Nie Li gülümseyerek “Elbette. Amca merak ettim de benim yanımda göndereceğin insanların gelişimi nedir?” dedi.

 

“Benim kabilemde sadece ben Efsane Seviyeye ulaşmış vaziyetteyim. Bunun dışında iki tane Kara Altın seviye uzmanımız da var. Fakat bu ikisi Kabilenin işleriyle uğraşmaktan yoruldukları için kendilerini inzivaya çektiler. Dış Dünyada sana eşlik edenlere gelirsek beş tane Altın Seviye uzman yeter diye düşündüm. Bu kadar sana yeterli olur mu?” dedi Sikong Yi.

 

“Amcam benim hakkımda çok endişeleniyor. Bu kadar endişeye gerek yok bana iki tane Altın Seviye uzman versen yeterli olur. Dış Dünyada yolunu bilirsen çok fazla tehlikeye maruz kalmazsın.” dedi Nie Li.

 

“Eğer iki tane Altın Seviye uzman gönderirsem senin güvenliğin hakkında sürekli endişelenmek durumunda kalırım. Beş tane Altın seviye uzman makuldür.” dedi Sikong Yi. Eğer iki Altın Seviye uzmanla gönderirse onları kandırmayacağından nasıl emin olabilirdi ki?

 

“Tamamdır ama bir talebim daha olacak.” dedi Nie Li.

 

“Talebin neymiş? Söyle bakalım.” dedi Sikong Yi gülerek.

 

“Bazı otların görüntüsü birbirine çok benziyor. Bundan dolayı doğru otu bulmak için test etmek zorunda kalabilirim. Bu otları test etmek için Duan Jian’ı da yanımda götürmek istiyorum.” dedi Nie Li. Gözlerini Sikong Yi’ye dikmiş onun tepkisini ölçmeye çalışıyordu.

 

Sikong Yi kaşlarını hafifçe çatmıştı. Nie Li’nin Duan Jian’a neden bu kadar ilgi duyduğunu anlamamıştı. Bundan dolayı biraz endişelense de Duan Jian’ın attığı çığlıkları duyduktan sonra ilacı onun üstünde denediğine inanmıştı.

 

Ayrıca Duan Jian’ın gelişim seviyesi sadece Üç Yıldız Altın Seviyeydi. Onun herhangi bir soruna sebep olacağını düşünmüyordu.

 

“Sıkıntı olmaz. Duan Jian’ı da yanında götürebilirsin.” dedi Sikong Yi gülümseyerek ve “Hazırlıkları hızlıca yap, sabah yola çıkacaksınız.
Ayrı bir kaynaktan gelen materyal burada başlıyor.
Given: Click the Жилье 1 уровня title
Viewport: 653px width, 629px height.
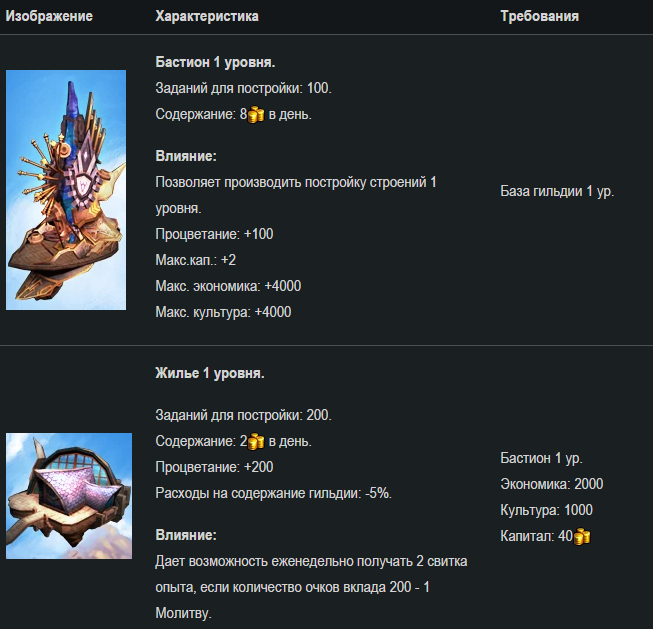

Işık Taşlarını yarın yanında gelecek adamlarıma vereceğim ve onlarla birlikte seyahat edeceksin.” İlacın yapılmasını daha fazla geciktirmek istemeyen Sikong Yi, Nie Li’yi hemen yarın yola çıkarmaya karar verdi.

 

“Tamam.” dedi Nie Li aynı zamanda kafasıyla da onayladı. O ne yapacağını çoktan kararlaştırmıştı bundan dolayı Sikong Yi’nin onu hemen yarın göndermesine itiraz etmedi.

 

Sikong Yi gözlerini daraltmış bir vaziyette uzaklara bakıyordu. İçinden Nie Li’nin arkadaşlarını düşündü onları bırakıp gitmeyeceğini düşünüyordu.

 

Nie Li, Sikong Yi olan muhabbetini sürekli uzatmaya çabalıyordu. Muhabbeti uzatmasının sebebi bir katakulli yapıp Işık Taşlarını Sikong Yi’den almak istiyordu. Fakat konu ne zaman Işık Taşlarına gelse Sikong Yi konuyu hemen değiştiriyordu. Bu durumda Sikong Yi’nin Işık Taşlarını Nie Li’ye vermek istemediğini gösteriyordu.

 

Nie Li isteksiz bir şekilde muhabbet etmeyi bıraktı ve Sikong Yi’ye veda ederek avluya doğru yola çıktı.

 

“Hongyue, Lei Zhuo’nun şüpheli bir şeyler yapmaya çalışacağını düşünüyor musun?” diye sordu Sikong Yi. Bakışları o kadar keskindi ki sanki karşısındaki kapıyı bakışlarıyla kesebilecek gibiydi.

 

“O şüpheli bir şeyler yapmaya çalışsa bile onun nazik kalbi onu engelleyecektir. Arkadaşlarını elimizde tuttuğumuz sürece onun kaçıp gitmeye yeltenmeyeceğini düşünüyorum.” dedi Sikong Honyue. Kan Kristali madeninde yaşananlar aklına gelmişti.

 

Onun bir yabancıya karşı bu kadar nazik olduğunu düşünürsek konu arkadaşları olduğu sürece Nie Li’nin herhangi bir şüpheli harekette bulunmayacağını düşünüyordu.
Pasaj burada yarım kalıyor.